My four year old son has CHARGE association (bilateral coloboma, duplication of right kidney, mental/growth/developmental retardation), epilepsy, and cerebral palsy (PVL). He also exhibits autistic-like tendencies (hand flapping, strict routine, over-sensitivity to textures/sounds/smells). He self-limits his diet to water, macaroni and cheese, mashed potatoes, oatmeal, pop-tarts and pudding. Every night he eats two puddings before bedtime. Occasionally, when he doesn't eat before bed, he will wake up the next morning lethargic (kind of just lying around), be very thirsty (he normally drinks lots of water, which I have attributed to his taking Tegretol), have a slight temperature and will throw up. After he throws up, he seems to be normal, and will often say "eat" after vomiting. After throwing up, then eating something, he is back to normal. I have mentioned this to his doctor, who was not really concerned about it. My husband's father has diabetes (I'm not sure what type, but he doesn't take insulin). The doctor seems to attribute this vomiting behavior to his other medical problems, but I think his has more to do with the fact that he is not eating as he usually does before bed. I read a few posts where you discussed the "dawn phenomenon". Do you think I am right in asking his doctor to reconsider his assessment?

Answer:

I think that your son’s doctor is probably right and that the occasional vomiting episodes are in some way part of the complex and poorly understood CHARGE association syndrome. The story doesn’t resemble the dawn phenomenon which is really one of overnight hypoglycemia caused by too much insulin with a resulting counterregulatory correction giving rise to high morning blood sugars. Its importance is that the high blood sugars may be interpreted as insufficient insulin with the result that the dose is increased when the opposite should occur.

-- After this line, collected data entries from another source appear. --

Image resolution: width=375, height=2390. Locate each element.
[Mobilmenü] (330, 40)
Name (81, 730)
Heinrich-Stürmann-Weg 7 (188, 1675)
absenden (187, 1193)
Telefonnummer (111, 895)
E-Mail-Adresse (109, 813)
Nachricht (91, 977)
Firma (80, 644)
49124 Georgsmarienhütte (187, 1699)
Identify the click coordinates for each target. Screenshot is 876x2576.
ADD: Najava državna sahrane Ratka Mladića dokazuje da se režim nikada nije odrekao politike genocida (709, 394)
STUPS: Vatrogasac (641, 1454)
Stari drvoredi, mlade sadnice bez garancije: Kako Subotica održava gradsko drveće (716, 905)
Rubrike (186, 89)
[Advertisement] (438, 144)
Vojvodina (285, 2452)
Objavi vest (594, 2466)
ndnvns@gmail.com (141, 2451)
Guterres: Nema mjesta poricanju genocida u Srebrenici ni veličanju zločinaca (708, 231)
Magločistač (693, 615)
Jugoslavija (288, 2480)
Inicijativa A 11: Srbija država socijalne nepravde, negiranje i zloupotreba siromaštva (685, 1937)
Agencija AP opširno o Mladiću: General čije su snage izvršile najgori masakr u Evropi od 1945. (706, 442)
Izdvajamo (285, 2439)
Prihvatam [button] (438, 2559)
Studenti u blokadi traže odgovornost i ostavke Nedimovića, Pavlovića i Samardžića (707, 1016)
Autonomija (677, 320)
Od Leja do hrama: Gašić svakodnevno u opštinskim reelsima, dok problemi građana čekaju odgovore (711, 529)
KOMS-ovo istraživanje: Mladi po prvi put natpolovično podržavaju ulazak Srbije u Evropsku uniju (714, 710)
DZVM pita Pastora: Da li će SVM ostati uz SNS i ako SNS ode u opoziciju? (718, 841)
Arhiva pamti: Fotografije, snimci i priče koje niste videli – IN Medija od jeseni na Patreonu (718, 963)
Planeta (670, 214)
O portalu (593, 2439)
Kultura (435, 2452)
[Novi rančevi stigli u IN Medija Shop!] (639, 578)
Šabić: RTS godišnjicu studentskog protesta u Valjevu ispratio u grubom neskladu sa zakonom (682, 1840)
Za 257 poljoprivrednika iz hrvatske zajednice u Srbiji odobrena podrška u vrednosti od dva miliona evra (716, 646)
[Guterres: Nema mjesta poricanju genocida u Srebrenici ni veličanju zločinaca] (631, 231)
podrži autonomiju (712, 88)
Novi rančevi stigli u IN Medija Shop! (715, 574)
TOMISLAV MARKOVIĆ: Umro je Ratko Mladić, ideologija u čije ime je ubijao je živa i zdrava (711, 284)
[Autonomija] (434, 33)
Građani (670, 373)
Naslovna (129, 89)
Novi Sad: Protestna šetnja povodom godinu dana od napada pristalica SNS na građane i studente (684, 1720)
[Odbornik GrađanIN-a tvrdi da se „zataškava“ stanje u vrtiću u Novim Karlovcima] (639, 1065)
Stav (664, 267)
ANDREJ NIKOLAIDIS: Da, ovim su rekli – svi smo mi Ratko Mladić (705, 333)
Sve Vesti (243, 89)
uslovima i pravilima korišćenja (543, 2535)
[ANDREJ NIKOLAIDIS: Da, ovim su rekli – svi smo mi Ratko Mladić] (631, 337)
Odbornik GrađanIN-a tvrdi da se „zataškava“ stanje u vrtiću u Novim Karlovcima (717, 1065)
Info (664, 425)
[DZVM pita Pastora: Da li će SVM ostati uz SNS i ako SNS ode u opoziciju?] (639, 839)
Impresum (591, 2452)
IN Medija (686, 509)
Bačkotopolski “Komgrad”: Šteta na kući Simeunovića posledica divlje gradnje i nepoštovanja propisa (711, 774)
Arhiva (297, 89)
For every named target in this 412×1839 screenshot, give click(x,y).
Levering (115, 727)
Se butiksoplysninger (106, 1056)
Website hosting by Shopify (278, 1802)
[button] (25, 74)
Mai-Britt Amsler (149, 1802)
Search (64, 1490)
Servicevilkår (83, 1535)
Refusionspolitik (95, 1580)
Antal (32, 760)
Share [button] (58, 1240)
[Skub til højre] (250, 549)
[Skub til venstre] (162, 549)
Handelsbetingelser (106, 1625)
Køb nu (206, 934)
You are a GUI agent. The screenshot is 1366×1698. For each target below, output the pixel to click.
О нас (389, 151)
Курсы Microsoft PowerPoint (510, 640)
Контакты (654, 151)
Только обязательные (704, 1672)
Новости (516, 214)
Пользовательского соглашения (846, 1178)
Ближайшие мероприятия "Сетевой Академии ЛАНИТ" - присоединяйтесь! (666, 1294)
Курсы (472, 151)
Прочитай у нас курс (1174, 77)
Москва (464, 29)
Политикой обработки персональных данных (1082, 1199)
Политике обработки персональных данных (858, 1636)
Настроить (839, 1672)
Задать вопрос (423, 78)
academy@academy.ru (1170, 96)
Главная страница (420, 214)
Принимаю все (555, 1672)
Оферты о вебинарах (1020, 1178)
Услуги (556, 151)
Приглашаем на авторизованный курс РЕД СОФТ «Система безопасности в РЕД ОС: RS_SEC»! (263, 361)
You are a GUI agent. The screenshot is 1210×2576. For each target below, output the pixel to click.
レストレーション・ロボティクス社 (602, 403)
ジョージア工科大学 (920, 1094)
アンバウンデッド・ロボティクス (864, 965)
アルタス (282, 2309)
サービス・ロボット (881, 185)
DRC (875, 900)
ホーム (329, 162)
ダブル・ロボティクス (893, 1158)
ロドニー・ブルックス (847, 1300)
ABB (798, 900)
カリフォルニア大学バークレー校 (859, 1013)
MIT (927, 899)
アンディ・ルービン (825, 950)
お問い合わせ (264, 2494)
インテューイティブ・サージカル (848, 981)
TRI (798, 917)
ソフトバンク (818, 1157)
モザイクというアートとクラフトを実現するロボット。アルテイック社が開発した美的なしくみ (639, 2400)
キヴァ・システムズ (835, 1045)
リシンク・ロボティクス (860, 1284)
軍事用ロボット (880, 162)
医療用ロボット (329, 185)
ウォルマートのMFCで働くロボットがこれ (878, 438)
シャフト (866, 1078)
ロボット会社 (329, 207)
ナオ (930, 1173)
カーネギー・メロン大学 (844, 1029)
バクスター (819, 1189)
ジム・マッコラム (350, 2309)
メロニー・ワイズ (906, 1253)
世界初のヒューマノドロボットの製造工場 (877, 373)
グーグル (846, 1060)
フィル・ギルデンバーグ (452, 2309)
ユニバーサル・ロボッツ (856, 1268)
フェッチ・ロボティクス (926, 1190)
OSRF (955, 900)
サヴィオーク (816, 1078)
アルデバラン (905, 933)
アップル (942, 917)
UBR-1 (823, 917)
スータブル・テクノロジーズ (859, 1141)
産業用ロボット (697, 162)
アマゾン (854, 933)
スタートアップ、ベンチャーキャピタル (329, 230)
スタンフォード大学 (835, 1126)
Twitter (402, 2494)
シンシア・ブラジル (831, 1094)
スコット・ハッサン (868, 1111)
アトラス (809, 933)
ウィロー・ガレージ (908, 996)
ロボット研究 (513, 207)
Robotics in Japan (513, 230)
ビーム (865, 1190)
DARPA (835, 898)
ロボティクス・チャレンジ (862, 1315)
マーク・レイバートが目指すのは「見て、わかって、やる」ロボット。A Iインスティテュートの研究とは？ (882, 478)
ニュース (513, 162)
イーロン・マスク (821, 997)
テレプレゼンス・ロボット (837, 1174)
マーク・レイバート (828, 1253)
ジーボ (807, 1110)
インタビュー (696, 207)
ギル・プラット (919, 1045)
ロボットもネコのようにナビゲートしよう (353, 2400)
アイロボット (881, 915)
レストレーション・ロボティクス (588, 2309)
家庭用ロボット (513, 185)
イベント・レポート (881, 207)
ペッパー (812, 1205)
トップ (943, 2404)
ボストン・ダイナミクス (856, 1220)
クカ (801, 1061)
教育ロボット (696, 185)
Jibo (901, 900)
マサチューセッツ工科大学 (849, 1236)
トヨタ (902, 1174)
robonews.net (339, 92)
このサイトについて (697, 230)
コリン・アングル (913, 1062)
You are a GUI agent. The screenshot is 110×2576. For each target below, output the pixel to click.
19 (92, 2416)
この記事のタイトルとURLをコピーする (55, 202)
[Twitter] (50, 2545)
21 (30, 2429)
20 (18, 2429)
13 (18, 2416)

In addition, I could find no report of an association between CHARGE and any form of childhood diabetes. At all events, I don’t think that your son has diabetes. I sense that these episodes are not a major problem and that it probably wouldn’t be justified to pursue it further in an NIH supported Clinical research Center. However, but to set your mind at rest, you might ask your son’s doctor for a few test strips to look for sugar in the urine.